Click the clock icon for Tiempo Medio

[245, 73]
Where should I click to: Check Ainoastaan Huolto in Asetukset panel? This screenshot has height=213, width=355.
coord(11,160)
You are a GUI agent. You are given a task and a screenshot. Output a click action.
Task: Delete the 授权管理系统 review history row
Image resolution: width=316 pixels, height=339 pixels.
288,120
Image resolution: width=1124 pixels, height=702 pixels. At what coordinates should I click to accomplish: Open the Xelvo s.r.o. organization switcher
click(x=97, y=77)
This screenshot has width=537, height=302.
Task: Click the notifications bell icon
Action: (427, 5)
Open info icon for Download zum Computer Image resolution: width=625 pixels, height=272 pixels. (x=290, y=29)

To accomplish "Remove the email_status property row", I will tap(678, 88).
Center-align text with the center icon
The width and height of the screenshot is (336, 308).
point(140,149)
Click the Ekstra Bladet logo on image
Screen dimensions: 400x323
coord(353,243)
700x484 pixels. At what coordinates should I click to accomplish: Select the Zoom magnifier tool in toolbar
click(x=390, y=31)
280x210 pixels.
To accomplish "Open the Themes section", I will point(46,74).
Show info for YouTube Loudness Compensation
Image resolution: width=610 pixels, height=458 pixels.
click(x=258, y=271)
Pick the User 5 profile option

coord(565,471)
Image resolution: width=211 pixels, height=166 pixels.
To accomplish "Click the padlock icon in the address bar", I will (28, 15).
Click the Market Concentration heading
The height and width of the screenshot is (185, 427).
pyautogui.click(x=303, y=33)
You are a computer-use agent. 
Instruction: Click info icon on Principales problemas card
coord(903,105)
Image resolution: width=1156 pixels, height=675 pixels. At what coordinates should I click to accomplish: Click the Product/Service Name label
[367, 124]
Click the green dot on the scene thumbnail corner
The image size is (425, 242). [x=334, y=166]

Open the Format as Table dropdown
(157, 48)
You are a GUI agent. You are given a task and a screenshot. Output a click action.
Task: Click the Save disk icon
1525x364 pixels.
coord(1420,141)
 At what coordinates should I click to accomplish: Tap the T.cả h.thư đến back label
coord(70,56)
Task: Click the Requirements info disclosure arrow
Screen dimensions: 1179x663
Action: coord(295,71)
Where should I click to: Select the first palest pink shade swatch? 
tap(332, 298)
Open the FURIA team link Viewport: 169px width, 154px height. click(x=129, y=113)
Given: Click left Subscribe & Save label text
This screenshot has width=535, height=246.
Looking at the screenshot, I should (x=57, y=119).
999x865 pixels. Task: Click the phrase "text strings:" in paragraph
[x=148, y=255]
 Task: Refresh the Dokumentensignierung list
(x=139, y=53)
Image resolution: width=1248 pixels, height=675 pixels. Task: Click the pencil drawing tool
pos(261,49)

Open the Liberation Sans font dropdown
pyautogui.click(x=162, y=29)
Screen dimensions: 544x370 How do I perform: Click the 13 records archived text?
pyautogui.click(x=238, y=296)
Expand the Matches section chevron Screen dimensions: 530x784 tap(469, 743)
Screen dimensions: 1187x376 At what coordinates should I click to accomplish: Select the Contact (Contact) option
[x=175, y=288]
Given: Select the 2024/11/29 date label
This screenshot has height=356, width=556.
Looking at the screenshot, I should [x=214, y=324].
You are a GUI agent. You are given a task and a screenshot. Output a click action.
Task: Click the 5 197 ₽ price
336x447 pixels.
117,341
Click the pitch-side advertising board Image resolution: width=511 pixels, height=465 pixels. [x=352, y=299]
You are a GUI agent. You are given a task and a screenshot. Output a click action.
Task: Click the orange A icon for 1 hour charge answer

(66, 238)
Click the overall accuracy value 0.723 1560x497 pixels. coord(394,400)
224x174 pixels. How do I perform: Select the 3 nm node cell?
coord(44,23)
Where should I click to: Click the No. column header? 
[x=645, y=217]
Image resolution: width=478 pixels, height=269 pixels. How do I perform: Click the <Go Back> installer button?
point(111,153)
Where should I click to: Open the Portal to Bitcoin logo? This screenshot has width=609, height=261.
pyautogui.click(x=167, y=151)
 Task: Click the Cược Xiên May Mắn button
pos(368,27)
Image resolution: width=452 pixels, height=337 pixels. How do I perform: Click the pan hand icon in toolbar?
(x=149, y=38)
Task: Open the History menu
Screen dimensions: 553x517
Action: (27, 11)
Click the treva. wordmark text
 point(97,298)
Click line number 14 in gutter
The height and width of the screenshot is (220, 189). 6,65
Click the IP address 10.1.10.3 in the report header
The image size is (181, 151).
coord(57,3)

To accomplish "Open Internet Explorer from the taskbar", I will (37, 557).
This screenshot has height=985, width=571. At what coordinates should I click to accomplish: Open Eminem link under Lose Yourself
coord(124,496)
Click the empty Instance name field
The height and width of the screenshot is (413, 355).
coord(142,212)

▶ _What to work on_
What lines of the listing above hold "address"? Copy all of them.

▶ _Exercise response_
To accomplish "Click the padlock icon in the address bar", I will (28, 15).
Click the IP address 10.1.10.3 in the report header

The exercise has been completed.